さらに、大型のプラスチックゴミ(例えば、ネットや漁具)は、サンゴ礁や海藻ベッドといった重要な海洋生態系の生息地を破壊することがあります。これにより、そこに住む生物の生存環境が失われ、生態系全体がバランスを崩すことになります。

プラスチック問題解決のための取り組み

【リサイクルやリユースの重要性】

プラスチック問題を解決するためには、リユースやリサイクルの取り組みが非常に重要です。
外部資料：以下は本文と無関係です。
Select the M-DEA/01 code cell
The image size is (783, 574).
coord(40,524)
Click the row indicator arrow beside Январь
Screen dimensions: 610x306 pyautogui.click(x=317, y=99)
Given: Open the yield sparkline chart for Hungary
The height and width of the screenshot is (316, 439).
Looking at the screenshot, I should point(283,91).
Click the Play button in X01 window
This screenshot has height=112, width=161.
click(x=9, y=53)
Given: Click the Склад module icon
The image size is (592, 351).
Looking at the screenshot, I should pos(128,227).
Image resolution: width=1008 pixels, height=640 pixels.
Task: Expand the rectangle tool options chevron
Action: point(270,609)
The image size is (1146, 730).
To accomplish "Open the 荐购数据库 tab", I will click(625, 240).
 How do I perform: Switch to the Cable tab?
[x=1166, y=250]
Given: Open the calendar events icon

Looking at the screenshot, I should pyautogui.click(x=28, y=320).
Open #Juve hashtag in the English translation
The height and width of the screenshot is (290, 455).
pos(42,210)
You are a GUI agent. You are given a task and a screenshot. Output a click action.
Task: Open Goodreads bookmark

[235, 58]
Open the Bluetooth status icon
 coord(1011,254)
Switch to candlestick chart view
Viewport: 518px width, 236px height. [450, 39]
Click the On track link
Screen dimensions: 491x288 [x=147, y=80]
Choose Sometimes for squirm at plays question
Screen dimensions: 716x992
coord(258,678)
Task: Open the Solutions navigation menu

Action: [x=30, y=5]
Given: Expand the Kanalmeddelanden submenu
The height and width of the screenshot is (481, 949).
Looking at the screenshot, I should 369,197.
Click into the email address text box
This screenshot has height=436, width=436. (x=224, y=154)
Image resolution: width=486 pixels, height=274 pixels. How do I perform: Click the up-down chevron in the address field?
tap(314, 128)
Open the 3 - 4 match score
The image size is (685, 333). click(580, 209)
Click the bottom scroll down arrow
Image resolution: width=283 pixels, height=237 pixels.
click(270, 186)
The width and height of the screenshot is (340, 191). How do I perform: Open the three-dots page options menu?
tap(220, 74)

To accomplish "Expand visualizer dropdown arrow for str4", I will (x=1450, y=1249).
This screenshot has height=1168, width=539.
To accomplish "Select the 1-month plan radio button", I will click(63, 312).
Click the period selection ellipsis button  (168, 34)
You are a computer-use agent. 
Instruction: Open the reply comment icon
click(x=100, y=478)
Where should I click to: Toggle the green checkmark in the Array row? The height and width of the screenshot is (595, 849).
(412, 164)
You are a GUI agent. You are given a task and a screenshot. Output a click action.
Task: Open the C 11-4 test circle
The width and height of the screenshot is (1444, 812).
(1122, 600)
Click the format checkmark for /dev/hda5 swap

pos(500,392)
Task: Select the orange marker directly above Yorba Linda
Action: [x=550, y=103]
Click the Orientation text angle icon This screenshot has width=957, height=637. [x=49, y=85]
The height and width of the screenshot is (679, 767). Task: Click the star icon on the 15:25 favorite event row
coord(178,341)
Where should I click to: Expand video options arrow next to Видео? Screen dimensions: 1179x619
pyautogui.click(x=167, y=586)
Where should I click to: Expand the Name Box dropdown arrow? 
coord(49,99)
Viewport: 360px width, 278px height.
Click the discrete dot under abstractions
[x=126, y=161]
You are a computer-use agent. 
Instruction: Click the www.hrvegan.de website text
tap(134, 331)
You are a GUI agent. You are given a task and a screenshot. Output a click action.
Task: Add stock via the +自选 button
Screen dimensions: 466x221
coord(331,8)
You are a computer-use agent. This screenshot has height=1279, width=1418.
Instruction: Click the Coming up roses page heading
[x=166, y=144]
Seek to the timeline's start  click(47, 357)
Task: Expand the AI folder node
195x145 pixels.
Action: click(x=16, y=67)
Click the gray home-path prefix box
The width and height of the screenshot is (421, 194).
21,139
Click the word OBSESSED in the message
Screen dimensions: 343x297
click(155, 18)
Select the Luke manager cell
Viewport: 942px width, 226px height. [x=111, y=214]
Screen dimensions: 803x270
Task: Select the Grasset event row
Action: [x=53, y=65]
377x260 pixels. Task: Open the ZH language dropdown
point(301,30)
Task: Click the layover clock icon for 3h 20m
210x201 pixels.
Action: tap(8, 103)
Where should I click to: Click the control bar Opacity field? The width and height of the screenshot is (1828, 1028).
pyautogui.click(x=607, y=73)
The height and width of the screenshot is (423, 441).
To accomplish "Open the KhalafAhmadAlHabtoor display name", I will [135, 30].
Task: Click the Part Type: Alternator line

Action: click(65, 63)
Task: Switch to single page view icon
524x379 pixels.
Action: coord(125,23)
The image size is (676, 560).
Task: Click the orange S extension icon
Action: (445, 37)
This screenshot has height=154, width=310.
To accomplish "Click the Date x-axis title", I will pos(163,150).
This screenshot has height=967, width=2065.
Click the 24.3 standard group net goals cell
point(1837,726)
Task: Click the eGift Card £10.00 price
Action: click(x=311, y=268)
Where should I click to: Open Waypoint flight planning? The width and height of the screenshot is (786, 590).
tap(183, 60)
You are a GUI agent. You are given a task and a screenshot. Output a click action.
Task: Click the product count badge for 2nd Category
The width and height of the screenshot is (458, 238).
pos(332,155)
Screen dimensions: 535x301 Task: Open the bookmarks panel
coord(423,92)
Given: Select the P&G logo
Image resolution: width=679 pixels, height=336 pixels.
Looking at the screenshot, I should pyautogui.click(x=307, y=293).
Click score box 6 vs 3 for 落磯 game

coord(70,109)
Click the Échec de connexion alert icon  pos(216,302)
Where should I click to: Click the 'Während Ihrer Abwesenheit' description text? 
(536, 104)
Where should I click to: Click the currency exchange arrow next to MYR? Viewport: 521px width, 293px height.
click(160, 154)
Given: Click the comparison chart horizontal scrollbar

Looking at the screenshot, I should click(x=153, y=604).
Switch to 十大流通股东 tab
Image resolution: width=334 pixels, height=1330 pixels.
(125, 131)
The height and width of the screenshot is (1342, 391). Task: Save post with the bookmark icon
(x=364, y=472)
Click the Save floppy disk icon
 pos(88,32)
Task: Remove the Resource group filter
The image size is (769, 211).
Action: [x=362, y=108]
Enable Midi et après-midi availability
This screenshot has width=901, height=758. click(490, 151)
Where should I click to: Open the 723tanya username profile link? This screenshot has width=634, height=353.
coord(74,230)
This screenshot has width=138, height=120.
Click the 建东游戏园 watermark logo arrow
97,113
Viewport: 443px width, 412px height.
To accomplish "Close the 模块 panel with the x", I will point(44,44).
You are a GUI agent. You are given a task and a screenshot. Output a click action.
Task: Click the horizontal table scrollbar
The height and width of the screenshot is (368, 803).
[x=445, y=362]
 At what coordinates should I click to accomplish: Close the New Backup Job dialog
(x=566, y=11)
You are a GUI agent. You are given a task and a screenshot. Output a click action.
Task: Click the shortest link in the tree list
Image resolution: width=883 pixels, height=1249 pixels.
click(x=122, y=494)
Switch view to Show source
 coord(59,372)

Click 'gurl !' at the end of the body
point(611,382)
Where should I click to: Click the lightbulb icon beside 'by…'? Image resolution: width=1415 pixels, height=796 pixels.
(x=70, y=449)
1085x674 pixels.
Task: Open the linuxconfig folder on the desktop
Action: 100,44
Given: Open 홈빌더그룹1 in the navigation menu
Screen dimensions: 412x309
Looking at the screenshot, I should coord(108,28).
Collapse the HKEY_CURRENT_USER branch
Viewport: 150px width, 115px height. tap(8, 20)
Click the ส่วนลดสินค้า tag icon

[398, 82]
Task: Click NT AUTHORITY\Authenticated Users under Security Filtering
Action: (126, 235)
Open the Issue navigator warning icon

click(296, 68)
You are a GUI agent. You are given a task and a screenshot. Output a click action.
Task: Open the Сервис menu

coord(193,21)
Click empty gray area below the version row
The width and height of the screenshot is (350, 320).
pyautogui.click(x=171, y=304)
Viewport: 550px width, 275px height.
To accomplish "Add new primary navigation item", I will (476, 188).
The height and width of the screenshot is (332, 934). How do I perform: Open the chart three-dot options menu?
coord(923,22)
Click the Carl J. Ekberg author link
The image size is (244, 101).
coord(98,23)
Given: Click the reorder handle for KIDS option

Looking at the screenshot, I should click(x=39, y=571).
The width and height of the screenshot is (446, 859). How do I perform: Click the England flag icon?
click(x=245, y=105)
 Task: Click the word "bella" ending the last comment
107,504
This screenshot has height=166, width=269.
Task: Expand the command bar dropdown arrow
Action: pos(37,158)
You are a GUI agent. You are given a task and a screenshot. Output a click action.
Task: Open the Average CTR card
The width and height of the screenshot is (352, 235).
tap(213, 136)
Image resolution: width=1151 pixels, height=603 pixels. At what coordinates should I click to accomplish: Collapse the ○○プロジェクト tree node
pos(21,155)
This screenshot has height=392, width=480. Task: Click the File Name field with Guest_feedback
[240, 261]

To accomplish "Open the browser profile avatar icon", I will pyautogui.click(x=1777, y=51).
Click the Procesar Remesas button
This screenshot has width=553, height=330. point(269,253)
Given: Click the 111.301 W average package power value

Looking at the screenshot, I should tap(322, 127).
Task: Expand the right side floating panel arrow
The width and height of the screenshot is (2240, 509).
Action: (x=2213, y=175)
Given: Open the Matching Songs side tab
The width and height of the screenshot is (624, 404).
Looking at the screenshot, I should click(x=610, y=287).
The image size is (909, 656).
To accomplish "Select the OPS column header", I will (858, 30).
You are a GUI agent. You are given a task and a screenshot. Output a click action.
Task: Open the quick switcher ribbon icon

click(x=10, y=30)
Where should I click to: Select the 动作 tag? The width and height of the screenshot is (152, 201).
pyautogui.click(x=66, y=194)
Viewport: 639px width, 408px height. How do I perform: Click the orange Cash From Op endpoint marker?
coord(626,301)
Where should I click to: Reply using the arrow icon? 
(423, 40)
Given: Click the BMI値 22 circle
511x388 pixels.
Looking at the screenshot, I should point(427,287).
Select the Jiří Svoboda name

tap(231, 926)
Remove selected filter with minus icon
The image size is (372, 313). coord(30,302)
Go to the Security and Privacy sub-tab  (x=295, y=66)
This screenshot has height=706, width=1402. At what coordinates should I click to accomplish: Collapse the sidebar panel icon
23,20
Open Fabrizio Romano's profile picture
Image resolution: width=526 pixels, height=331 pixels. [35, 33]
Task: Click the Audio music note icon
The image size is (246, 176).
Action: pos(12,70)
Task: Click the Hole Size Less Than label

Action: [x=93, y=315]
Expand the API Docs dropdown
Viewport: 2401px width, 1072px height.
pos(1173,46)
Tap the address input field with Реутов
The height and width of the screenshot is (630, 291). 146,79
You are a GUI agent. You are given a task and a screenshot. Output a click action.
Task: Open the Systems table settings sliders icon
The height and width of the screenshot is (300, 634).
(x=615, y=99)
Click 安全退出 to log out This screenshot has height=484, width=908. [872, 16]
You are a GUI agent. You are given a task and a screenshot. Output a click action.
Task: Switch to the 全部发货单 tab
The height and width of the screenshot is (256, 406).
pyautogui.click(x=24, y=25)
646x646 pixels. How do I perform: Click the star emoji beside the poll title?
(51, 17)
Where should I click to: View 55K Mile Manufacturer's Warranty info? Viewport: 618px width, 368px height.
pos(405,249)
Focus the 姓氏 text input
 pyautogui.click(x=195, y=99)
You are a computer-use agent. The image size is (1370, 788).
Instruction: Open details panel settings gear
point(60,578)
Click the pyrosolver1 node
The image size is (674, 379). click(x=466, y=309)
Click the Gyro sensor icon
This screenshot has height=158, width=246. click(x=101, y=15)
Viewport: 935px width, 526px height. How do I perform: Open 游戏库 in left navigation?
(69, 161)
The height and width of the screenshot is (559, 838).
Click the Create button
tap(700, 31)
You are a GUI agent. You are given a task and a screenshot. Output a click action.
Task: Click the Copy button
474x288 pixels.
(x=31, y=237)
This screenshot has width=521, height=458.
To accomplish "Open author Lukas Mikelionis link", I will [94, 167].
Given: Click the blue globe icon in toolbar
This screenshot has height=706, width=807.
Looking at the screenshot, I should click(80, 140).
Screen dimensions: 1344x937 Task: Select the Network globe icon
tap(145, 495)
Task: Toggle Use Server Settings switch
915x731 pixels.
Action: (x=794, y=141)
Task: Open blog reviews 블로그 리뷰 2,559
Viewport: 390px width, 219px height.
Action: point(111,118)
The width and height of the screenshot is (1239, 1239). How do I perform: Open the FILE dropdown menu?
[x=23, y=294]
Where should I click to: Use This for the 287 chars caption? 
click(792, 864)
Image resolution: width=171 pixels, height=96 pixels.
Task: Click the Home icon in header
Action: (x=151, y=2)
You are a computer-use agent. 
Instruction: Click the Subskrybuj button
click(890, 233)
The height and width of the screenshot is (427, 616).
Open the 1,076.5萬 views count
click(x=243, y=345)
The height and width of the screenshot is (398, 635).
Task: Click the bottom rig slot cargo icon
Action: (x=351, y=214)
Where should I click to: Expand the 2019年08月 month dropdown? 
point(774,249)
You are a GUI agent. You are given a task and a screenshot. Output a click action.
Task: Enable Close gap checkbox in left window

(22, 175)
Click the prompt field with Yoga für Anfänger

リユースとは、プラスチック製品を繰り返し使うことで、新しいプラスチックの生産を抑制することができます。マイバッグやマイボトルを使用したり、詰め替え可能な製品を選んだりすることがリユースの一例です。

一方、リサイクルは使用済みのプラスチックを再生利用することで、新たなプラスチック生産を減らすことができます。ペットボトルを新しいボトルや衣類に再生するなどが、リサイクルの取り組みです。

このようにリユースとリサイクルを推進することで、プラスチックの新規生産を最小限に抑え、海洋流出や環境負荷を大幅に低減できます。そのため、プラスチック問題解決に向けて、リユース・リサイクルの取り組みは極めて重要なのです。

【国内外での海洋保護活動】

プラスチック問題の解決に向けて、国内外で様々な海洋保護活動が行われています。

国内では、環境省が「海洋プラスチックごみ対策アクションプラン」を策定し、プラスチックの回収・適正処理、代替素材の開発、国際協力などに取り組んでいます。また、NPOなどによる海岸や河川のクリーンアップ活動も積極的に行われています。

海外でも、各国政府や国際機関が海洋プラスチック対策に乗り出しています。EUでは2021年から一部の使い捨てプラスチックが禁止される法案が可決されました。また、国連環境計画(UNEP)は「クリーンシーズキャンペーン」を展開し、海洋ごみ問題の啓発に努めています。

このように、プラスチック問題解決に向けて、国を超えた連携による海洋保護活動が積極的に進められています。